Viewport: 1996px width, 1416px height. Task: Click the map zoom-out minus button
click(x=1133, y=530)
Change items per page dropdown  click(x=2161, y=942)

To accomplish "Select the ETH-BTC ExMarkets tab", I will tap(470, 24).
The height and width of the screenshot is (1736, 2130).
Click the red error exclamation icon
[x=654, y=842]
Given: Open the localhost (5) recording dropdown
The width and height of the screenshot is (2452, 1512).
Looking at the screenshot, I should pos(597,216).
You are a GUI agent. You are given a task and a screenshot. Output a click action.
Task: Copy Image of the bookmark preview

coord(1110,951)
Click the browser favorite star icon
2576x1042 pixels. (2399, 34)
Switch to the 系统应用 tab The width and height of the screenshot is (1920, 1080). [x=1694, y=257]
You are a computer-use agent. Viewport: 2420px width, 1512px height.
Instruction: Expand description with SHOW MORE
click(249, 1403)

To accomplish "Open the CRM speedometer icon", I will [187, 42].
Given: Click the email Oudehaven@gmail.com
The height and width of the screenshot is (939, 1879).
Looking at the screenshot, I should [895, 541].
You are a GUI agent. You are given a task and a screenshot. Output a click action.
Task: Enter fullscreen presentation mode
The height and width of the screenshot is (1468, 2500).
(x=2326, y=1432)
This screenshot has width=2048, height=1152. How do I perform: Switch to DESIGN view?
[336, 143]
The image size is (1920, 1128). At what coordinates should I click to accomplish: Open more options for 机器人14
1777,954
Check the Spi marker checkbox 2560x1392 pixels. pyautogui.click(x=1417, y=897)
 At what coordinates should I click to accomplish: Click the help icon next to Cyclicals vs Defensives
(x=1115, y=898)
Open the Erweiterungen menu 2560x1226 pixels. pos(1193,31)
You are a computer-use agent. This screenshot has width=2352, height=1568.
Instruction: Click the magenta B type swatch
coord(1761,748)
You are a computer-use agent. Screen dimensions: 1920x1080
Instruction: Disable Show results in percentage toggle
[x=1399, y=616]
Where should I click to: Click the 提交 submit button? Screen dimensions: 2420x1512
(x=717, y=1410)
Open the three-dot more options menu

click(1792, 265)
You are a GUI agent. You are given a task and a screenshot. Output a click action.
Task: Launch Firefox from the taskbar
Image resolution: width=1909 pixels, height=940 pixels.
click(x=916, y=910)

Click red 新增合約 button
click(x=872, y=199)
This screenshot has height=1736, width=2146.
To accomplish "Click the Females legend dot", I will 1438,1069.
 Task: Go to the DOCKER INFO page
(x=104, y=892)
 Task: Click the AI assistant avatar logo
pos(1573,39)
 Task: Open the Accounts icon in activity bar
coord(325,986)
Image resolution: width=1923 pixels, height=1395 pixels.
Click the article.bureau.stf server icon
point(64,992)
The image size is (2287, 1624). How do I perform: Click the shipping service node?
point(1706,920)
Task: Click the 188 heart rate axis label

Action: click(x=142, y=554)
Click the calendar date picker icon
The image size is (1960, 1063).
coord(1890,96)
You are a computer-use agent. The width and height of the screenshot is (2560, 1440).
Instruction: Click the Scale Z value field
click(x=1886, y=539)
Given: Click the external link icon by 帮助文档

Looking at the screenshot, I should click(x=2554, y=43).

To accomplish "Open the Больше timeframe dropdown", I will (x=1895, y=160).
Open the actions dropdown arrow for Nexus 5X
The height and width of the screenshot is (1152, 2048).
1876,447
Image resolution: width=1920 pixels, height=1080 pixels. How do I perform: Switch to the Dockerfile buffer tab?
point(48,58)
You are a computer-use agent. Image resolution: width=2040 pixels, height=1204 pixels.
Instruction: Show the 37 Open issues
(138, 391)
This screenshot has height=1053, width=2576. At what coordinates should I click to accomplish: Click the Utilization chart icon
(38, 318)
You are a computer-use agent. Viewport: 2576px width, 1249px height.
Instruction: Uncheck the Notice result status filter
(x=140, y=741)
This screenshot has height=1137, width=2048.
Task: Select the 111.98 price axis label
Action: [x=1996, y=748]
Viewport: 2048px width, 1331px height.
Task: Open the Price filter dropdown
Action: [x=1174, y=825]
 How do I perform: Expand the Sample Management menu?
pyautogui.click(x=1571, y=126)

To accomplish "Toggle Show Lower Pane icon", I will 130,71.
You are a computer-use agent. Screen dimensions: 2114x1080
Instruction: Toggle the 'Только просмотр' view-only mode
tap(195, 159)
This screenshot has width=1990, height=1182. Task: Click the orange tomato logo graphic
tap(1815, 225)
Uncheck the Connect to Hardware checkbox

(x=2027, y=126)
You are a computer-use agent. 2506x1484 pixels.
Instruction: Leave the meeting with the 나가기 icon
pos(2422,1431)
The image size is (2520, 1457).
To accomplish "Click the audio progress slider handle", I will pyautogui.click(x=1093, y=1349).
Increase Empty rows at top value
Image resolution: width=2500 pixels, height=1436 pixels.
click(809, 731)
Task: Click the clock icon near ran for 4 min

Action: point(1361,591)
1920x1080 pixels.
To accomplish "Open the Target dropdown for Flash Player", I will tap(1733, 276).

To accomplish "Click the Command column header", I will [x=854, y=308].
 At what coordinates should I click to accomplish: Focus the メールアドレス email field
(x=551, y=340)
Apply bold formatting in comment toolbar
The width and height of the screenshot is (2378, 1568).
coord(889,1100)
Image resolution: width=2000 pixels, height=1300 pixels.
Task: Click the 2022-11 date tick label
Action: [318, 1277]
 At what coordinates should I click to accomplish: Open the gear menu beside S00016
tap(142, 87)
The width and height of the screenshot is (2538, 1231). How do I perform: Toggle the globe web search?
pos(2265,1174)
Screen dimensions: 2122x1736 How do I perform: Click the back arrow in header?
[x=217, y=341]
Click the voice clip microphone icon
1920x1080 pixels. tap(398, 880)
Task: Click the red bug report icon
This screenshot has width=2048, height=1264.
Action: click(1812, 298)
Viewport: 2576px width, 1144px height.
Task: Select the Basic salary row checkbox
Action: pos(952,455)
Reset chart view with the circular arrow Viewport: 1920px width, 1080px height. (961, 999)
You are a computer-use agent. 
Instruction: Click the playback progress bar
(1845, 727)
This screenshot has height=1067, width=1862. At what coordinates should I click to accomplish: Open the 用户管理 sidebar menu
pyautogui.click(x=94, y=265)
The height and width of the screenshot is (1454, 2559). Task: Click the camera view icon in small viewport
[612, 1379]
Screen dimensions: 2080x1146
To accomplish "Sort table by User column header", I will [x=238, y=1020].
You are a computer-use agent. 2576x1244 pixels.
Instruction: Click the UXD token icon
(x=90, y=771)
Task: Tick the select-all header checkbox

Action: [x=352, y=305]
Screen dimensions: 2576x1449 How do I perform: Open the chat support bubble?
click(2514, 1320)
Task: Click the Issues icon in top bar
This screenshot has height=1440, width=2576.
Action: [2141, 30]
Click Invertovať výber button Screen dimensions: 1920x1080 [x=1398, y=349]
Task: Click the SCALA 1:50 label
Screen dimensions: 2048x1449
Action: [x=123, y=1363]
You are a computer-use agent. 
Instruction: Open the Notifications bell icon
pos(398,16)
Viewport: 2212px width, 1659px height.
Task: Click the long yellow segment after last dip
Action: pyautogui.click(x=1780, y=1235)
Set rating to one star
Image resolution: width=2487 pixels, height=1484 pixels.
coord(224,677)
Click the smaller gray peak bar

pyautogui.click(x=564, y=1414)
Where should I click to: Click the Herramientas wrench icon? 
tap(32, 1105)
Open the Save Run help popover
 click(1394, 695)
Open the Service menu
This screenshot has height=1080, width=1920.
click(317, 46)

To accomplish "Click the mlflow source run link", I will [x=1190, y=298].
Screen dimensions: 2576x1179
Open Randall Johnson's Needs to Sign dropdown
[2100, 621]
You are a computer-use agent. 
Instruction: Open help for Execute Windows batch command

···

**WHAT YOU WILL DO:** Each line above that contains the string "computer" should be copied.

**SOLUTION BELOW:**
You are a computer-use agent. Viewport: 2420px width, 1512px height.
You are a computer-use agent. This screenshot has width=2352, height=1568.
You are a computer-use agent. Screen dimensions: 1920x1080
You are a computer-use agent. The width and height of the screenshot is (2560, 1440).
You are a computer-use agent. Image resolution: width=2040 pixels, height=1204 pixels.
You are a computer-use agent. Viewport: 2576px width, 1249px height.
You are a computer-use agent. Screen dimensions: 2114x1080
You are a computer-use agent. 2506x1484 pixels.
You are a computer-use agent. 
You are a computer-use agent. 2576x1244 pixels.
You are a computer-use agent. 
You are a computer-use agent. 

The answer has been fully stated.